◆ WHAT THE EXERCISE ASKS
In the entries below, count each line where "header" appears. Give the total and nothing more.

◆ DATA PROVIDED
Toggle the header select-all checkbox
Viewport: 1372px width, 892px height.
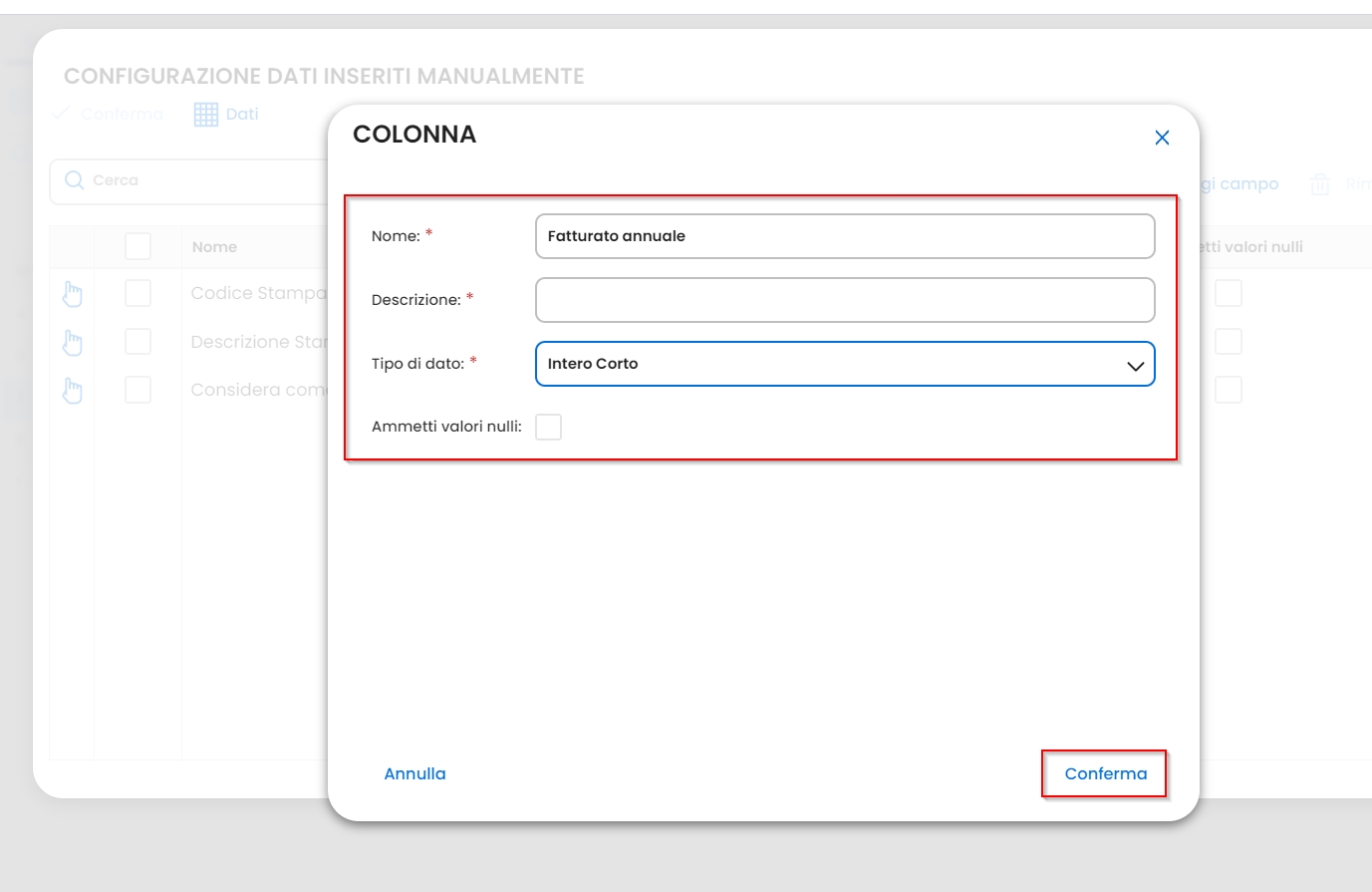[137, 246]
* * *
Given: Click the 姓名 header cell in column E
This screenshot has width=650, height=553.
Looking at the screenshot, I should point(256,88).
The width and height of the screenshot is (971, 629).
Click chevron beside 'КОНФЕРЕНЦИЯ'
...
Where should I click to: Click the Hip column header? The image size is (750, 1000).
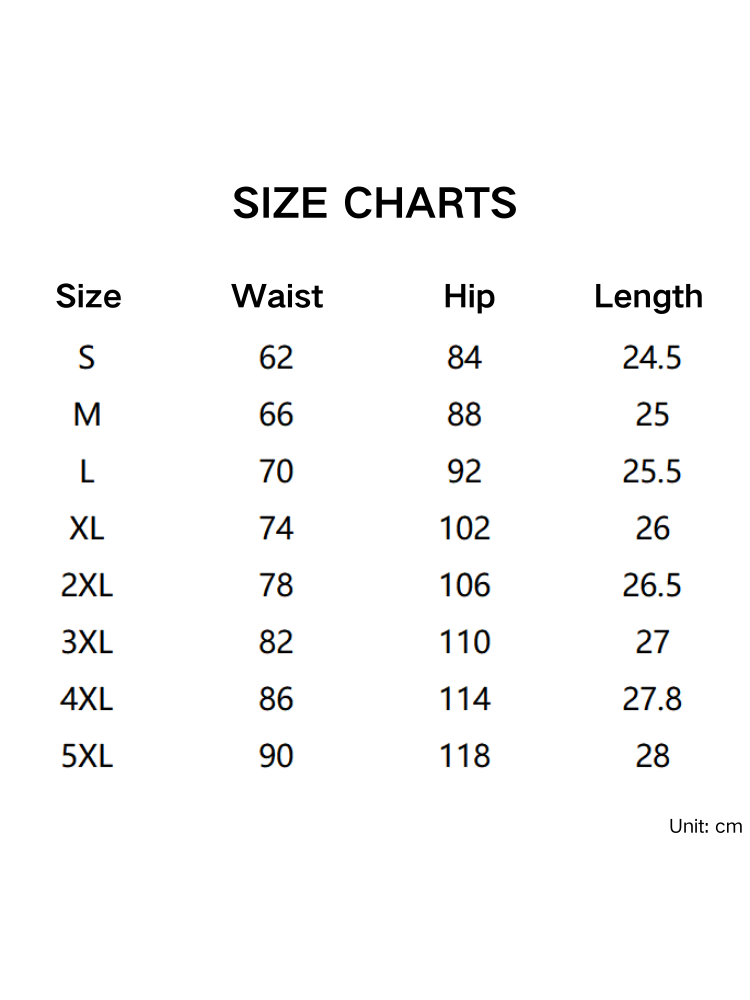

◆ WRITTEN REPLY
3